— The task —
Reproduce the lines below word for word, from the first one up to and including the line containing "coordinates (131, 62).".

— Source information —
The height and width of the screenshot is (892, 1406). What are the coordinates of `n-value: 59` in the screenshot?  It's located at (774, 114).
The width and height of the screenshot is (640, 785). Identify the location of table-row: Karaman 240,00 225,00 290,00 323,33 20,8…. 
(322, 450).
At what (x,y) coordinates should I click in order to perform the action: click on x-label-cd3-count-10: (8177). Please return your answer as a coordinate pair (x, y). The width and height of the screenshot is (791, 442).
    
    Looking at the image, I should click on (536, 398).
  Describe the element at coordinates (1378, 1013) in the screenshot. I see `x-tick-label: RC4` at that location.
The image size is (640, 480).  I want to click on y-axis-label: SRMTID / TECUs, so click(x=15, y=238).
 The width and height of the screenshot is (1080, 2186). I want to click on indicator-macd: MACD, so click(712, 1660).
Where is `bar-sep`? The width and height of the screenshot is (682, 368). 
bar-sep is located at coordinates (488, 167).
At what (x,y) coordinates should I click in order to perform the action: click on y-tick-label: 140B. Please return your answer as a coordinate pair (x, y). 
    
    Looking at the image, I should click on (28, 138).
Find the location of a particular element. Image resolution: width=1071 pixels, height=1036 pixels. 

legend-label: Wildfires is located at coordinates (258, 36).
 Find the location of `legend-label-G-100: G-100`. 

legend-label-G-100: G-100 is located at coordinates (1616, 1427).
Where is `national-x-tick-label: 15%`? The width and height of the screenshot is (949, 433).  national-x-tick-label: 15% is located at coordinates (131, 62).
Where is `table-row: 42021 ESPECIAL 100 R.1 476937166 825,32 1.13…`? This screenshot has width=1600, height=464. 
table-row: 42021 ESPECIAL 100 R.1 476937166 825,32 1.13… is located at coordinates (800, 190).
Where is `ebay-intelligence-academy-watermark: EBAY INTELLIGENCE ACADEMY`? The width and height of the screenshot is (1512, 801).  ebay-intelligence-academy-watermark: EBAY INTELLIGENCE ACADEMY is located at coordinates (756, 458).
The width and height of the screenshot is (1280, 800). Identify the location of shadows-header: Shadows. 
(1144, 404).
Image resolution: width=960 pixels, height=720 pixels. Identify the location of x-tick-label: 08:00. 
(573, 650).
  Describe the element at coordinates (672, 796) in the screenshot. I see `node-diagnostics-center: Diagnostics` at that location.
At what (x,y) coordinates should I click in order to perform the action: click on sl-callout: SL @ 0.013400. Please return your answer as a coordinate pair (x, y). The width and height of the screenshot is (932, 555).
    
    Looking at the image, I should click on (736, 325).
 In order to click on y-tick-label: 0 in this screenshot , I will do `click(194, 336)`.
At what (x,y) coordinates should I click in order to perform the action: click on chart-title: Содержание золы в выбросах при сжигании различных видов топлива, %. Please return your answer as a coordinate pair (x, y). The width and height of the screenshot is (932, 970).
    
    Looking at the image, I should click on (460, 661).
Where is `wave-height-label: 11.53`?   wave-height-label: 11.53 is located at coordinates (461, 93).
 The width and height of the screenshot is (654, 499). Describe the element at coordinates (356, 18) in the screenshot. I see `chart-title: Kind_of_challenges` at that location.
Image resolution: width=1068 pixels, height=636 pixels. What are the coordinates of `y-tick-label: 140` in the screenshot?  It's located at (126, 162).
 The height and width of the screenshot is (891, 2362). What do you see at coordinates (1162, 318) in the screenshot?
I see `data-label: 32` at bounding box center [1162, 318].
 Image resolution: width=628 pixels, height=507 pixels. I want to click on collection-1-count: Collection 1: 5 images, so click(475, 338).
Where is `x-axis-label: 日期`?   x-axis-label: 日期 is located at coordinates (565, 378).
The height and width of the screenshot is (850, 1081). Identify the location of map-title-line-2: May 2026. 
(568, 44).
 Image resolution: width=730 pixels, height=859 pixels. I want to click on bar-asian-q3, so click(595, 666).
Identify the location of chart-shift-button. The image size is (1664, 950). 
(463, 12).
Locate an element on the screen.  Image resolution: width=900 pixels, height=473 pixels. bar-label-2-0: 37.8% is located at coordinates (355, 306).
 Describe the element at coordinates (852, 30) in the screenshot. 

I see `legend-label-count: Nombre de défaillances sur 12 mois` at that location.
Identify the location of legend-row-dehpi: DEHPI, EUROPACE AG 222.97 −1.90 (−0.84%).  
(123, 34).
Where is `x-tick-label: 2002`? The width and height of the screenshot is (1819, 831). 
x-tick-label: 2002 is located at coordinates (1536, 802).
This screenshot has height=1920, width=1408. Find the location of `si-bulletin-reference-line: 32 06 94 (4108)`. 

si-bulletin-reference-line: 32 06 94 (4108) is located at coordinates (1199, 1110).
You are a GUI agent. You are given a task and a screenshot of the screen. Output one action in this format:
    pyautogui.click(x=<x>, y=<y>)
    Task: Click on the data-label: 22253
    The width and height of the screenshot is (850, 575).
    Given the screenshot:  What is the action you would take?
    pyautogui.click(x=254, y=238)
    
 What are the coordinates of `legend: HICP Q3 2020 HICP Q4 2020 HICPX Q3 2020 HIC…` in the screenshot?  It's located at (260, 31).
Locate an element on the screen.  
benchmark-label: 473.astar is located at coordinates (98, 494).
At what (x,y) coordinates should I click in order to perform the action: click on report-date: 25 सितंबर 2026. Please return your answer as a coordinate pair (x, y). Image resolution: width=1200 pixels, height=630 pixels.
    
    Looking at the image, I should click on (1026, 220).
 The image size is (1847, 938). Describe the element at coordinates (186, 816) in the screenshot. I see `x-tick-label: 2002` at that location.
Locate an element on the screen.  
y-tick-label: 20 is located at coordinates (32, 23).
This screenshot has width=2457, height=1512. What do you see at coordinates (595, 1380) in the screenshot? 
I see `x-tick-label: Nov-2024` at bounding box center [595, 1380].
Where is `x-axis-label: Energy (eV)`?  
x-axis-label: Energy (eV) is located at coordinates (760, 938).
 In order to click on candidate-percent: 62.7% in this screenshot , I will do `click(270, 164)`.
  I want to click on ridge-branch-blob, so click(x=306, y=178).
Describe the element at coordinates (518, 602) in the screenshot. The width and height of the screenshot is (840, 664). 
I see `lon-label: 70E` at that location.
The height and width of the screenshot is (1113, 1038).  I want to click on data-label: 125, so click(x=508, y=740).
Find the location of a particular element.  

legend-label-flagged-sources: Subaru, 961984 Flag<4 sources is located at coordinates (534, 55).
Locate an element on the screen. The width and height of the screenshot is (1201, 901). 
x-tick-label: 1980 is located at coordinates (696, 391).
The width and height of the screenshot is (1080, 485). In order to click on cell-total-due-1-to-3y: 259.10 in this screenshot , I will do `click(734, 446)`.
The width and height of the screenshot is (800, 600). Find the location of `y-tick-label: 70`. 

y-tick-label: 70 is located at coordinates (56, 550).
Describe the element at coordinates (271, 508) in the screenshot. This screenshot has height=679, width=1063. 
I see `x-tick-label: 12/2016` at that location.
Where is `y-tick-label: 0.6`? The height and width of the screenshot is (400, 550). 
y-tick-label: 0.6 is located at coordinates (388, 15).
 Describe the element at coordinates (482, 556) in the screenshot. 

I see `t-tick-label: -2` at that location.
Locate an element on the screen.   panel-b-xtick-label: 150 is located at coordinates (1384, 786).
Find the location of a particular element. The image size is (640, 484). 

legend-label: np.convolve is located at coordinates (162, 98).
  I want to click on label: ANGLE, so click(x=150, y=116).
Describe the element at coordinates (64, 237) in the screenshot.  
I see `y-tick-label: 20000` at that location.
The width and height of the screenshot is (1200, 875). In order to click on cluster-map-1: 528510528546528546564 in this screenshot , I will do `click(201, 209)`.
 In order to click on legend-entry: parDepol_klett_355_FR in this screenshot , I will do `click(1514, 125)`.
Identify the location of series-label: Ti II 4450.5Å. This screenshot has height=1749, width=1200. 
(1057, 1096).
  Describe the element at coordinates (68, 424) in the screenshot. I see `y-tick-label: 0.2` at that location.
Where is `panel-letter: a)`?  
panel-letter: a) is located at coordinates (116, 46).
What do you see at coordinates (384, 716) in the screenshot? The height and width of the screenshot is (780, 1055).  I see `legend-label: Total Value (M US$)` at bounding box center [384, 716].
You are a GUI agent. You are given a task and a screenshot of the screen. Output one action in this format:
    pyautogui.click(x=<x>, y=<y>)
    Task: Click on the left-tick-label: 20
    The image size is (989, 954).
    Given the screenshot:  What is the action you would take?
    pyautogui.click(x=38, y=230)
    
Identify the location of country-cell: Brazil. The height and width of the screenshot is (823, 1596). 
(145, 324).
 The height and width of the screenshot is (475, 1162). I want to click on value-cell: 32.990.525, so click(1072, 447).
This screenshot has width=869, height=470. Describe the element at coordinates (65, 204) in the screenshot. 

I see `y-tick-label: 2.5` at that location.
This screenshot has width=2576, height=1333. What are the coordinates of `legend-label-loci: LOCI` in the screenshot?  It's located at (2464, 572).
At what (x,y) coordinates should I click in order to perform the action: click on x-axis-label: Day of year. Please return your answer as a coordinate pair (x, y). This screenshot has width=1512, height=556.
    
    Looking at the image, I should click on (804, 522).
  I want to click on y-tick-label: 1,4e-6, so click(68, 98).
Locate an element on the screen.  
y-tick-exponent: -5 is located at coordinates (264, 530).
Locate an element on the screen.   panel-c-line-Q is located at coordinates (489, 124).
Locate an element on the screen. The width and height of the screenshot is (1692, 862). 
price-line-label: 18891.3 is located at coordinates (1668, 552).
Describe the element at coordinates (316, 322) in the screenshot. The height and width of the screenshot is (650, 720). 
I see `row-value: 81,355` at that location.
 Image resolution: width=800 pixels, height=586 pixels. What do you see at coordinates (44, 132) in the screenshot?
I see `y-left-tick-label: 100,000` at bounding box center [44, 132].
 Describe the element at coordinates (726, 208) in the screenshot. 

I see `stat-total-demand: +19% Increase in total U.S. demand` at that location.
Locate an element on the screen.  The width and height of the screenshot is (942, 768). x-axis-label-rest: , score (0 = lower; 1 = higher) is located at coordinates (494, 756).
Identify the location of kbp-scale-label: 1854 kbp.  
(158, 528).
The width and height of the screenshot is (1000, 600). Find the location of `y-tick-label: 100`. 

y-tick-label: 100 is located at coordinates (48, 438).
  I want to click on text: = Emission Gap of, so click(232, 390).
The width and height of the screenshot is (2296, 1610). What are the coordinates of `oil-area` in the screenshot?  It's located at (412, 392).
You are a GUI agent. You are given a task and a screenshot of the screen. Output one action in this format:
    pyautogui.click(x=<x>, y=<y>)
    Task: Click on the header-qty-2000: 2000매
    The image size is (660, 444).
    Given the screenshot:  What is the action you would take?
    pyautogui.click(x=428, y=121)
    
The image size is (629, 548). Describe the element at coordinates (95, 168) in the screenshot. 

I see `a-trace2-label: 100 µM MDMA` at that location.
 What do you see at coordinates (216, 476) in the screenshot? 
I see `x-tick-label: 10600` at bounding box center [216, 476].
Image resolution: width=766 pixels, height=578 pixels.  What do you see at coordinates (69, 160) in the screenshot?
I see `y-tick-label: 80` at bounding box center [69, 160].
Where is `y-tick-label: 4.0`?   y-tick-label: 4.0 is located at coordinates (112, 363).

— Result of this exercise —
The height and width of the screenshot is (892, 1406). What are the coordinates of `n-value: 59` in the screenshot?  It's located at (774, 114).
The width and height of the screenshot is (640, 785). Identify the location of table-row: Karaman 240,00 225,00 290,00 323,33 20,8…. 
(322, 450).
At what (x,y) coordinates should I click in order to perform the action: click on x-label-cd3-count-10: (8177). Please return your answer as a coordinate pair (x, y). The width and height of the screenshot is (791, 442).
    
    Looking at the image, I should click on (536, 398).
  Describe the element at coordinates (1378, 1013) in the screenshot. I see `x-tick-label: RC4` at that location.
The image size is (640, 480).  I want to click on y-axis-label: SRMTID / TECUs, so click(x=15, y=238).
 The width and height of the screenshot is (1080, 2186). I want to click on indicator-macd: MACD, so click(712, 1660).
Where is `bar-sep`? The width and height of the screenshot is (682, 368). 
bar-sep is located at coordinates (488, 167).
At what (x,y) coordinates should I click in order to perform the action: click on y-tick-label: 140B. Please return your answer as a coordinate pair (x, y). 
    
    Looking at the image, I should click on (28, 138).
Find the location of a particular element. Image resolution: width=1071 pixels, height=1036 pixels. 

legend-label: Wildfires is located at coordinates (258, 36).
 Find the location of `legend-label-G-100: G-100`. 

legend-label-G-100: G-100 is located at coordinates (1616, 1427).
Where is `national-x-tick-label: 15%`? The width and height of the screenshot is (949, 433).  national-x-tick-label: 15% is located at coordinates (131, 62).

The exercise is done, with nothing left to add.